WHAT TO DO: Of the lines listed below, return exactly those that run from the line containing "Sennheiser (1208, 345)" through the line containing "Корпоративная подписка (241, 2502)", both included.

MATERIAL FOR THIS TASK:
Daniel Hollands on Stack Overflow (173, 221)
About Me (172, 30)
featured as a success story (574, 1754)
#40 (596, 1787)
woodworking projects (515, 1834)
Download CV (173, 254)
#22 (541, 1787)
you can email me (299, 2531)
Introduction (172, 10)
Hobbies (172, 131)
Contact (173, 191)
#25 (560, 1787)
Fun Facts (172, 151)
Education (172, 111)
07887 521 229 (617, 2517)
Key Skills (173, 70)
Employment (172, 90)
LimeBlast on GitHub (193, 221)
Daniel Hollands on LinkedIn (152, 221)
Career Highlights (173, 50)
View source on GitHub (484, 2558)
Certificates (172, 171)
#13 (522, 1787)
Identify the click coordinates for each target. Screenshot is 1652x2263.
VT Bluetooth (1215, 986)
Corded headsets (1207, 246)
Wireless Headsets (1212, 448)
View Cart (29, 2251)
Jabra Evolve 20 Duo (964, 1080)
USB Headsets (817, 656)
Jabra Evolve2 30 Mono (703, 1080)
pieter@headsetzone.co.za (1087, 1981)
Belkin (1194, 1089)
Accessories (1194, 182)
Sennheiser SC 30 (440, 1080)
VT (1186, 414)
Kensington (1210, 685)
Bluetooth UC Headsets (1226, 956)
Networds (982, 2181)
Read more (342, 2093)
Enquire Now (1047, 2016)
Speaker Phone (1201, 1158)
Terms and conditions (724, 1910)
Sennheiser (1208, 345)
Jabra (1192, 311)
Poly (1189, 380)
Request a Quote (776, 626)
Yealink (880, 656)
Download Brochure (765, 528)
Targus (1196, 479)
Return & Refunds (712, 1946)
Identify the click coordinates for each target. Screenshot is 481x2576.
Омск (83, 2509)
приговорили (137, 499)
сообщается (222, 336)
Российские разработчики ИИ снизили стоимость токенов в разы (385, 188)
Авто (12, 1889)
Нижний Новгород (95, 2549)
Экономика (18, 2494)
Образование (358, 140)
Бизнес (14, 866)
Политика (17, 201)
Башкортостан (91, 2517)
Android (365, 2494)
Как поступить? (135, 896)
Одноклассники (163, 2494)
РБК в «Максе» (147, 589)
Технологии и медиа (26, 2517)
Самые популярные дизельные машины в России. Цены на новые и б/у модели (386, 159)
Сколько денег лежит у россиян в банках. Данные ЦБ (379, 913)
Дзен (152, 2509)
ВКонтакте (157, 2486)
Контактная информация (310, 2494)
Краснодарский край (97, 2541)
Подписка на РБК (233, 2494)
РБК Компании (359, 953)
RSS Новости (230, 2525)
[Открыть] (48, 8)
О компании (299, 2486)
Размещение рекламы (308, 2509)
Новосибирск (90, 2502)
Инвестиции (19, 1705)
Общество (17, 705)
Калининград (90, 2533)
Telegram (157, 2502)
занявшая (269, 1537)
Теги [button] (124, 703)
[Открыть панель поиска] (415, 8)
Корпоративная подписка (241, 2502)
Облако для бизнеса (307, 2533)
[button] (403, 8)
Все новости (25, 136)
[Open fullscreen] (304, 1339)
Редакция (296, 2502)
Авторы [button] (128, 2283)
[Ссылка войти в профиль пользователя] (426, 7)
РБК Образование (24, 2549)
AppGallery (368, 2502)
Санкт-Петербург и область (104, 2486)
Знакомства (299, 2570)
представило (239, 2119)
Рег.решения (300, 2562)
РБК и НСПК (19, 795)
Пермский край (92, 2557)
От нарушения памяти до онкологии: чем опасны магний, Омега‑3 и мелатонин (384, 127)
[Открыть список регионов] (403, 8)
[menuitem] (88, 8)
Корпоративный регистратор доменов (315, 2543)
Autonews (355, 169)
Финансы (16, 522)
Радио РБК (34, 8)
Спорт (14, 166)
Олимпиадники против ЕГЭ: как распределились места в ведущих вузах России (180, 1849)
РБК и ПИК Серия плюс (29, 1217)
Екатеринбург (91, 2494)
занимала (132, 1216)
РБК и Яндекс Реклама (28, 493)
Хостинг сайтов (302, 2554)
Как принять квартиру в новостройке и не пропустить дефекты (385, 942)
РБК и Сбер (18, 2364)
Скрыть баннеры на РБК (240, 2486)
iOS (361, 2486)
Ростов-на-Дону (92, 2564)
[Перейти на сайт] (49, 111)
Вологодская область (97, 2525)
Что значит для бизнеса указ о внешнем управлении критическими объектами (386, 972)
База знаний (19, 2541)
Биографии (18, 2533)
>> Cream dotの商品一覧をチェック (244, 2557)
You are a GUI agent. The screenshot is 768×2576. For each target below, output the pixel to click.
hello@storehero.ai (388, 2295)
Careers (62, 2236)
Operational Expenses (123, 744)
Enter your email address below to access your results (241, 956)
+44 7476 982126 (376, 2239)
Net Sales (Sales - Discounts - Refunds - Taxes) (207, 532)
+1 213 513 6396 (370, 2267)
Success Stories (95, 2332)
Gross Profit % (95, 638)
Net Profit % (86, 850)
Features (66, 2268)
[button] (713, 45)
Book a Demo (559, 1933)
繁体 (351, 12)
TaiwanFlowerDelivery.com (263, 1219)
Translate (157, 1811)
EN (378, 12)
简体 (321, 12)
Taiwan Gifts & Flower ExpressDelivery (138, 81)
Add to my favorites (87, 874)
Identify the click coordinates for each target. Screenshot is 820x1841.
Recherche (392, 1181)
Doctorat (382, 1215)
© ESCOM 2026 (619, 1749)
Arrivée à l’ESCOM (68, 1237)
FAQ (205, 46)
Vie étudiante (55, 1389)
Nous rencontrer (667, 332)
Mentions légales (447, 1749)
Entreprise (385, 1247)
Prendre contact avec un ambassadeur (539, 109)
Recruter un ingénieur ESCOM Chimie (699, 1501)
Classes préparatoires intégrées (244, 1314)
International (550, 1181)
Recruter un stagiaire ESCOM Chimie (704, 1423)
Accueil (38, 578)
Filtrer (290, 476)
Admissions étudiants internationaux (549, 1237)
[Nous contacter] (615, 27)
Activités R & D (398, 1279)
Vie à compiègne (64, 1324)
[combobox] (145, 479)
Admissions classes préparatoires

OUTPUT OF THE EXERCISE:
Sennheiser (1208, 345)
Jabra (1192, 311)
Poly (1189, 380)
Request a Quote (776, 626)
Yealink (880, 656)
Download Brochure (765, 528)
Targus (1196, 479)
Return & Refunds (712, 1946)
Identify the click coordinates for each target. Screenshot is 481x2576.
Омск (83, 2509)
приговорили (137, 499)
сообщается (222, 336)
Российские разработчики ИИ снизили стоимость токенов в разы (385, 188)
Авто (12, 1889)
Нижний Новгород (95, 2549)
Экономика (18, 2494)
Образование (358, 140)
Бизнес (14, 866)
Политика (17, 201)
Башкортостан (91, 2517)
Android (365, 2494)
Как поступить? (135, 896)
Одноклассники (163, 2494)
РБК в «Максе» (147, 589)
Технологии и медиа (26, 2517)
Самые популярные дизельные машины в России. Цены на новые и б/у модели (386, 159)
Сколько денег лежит у россиян в банках. Данные ЦБ (379, 913)
Дзен (152, 2509)
ВКонтакте (157, 2486)
Контактная информация (310, 2494)
Краснодарский край (97, 2541)
Подписка на РБК (233, 2494)
РБК Компании (359, 953)
RSS Новости (230, 2525)
[Открыть] (48, 8)
О компании (299, 2486)
Размещение рекламы (308, 2509)
Новосибирск (90, 2502)
Инвестиции (19, 1705)
Общество (17, 705)
Калининград (90, 2533)
Telegram (157, 2502)
занявшая (269, 1537)
Теги [button] (124, 703)
[Открыть панель поиска] (415, 8)
Корпоративная подписка (241, 2502)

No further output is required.